Marilla CuthbertLook around. Every person has a story to tell. Sometimes you can tell by their outsides, and sometimes you can’t. Usually, we can’t.  Marilla Cuthbert told Anne Shirley this, and it is true.

Most of the time, that story has something to do with their home, and who was there, and who WASN’T there, and who did his/her job, and who didn’t, all of which are choices.  Free will choices..

Some people are parents via biology or adoption, and others are parents via fate. There is no guarantee which kind will be the best kind.

I would bet money, though, if I had any money, that an adult who would put his/her own selfish wants and addictions over and above the needs of a little child, is not even going to be in the running. Shame on them.
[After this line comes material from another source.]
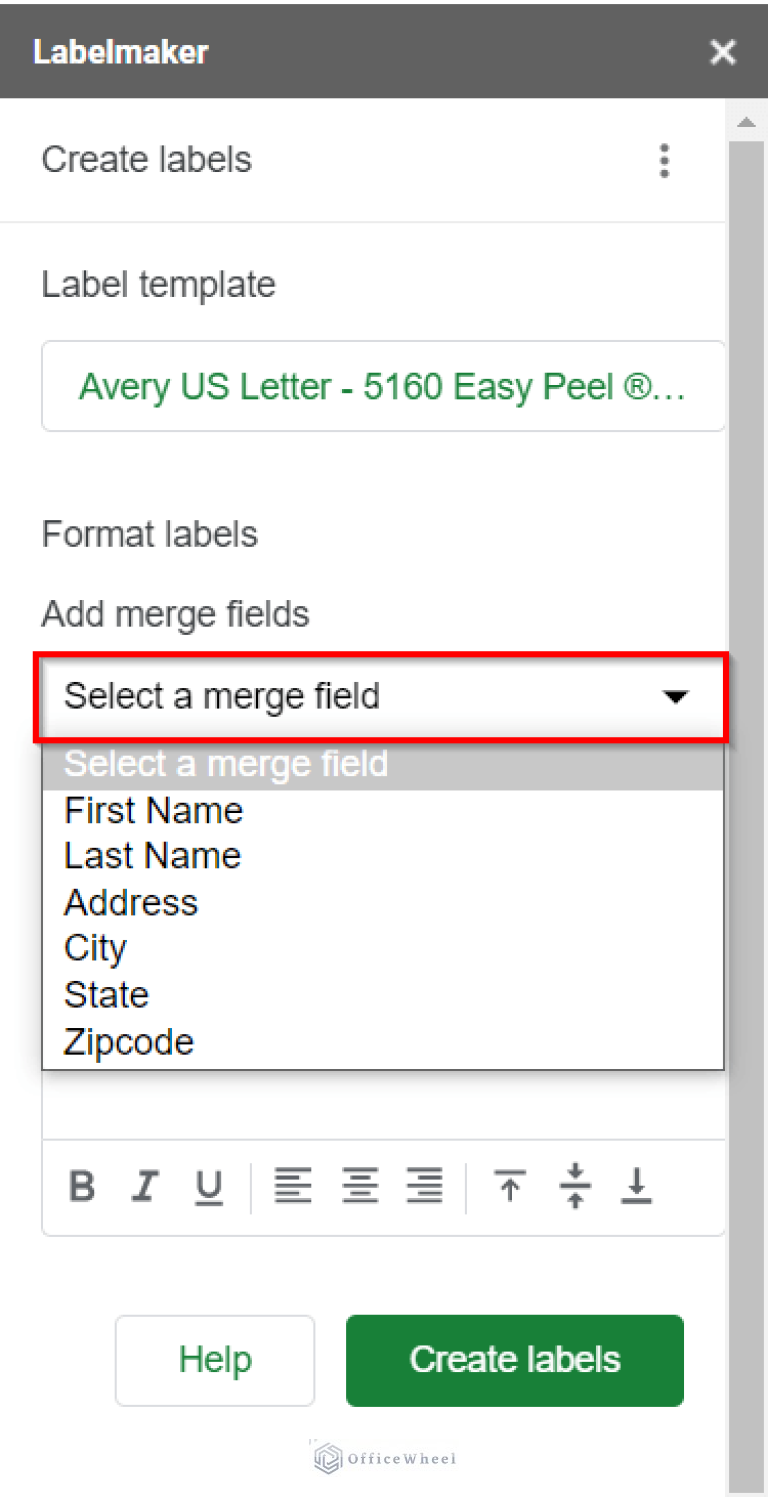The height and width of the screenshot is (1497, 768).
Task: Expand the merge field selection arrow
Action: tap(678, 696)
Shame, and more shame.  Hell is too good for an adult who puts his/her own wants and even needs above the needs of a child.  If you have gloves and your child has no socks, you’re a beast.

I do not understand many things in this world, and one of them is this: when “everybody” knows a home is not a fit place for a child, why does “everybody” talk about that fact, yet allow the child to remain in the home?

“What a shame, those poor kids, alcohol, drugs, prostitution, gambling, live-in lovers, possible molestation. . . . .” and then we watch them get on the bus, knowing they’re going “home” to hell house.

I know that mistakes are made all the time, in removing children from so-called ‘homes,’ but I think even more mistakes are made all the time in NOT removing children. Why should their worthless parents have all the rights, and the children have none?

I am so down tonight. I wish I could gather up all these kids and wash them, and feed them, and put clean socks on their feet, and intact shoes, and pretty clothes. I wish I could fill Christmas stockings for them, and hug them, and give each one a doll or toy of some kind that would be their very own and nobody else’s. And if their worthless deadbeat parent tried to take it and sell it for drugs or booze or a manicure or anything whatsoever, I hope a sensor in it would explode and wipe that bum off the face of the earth. Peace on earth, yes.

Read it right: “Peace on earth to men of good will.”

The other kind can bite me.


Comments

Read It Right: Peace on Earth to Men of Good Will — 1 Comment

  1. I know how you feel, Mamacita. I was poor one time. My first stepdad was a major alcoholic and drug user, and he was a social worker! He helped others or pretended to, but didn’t care about us. We hardly had any food at home and wore the same clothes everyday for years, but he always looked good. Fat and dressed like Mayor Ford. Maybe they’re brothers!

    Nice to see you’re still writing!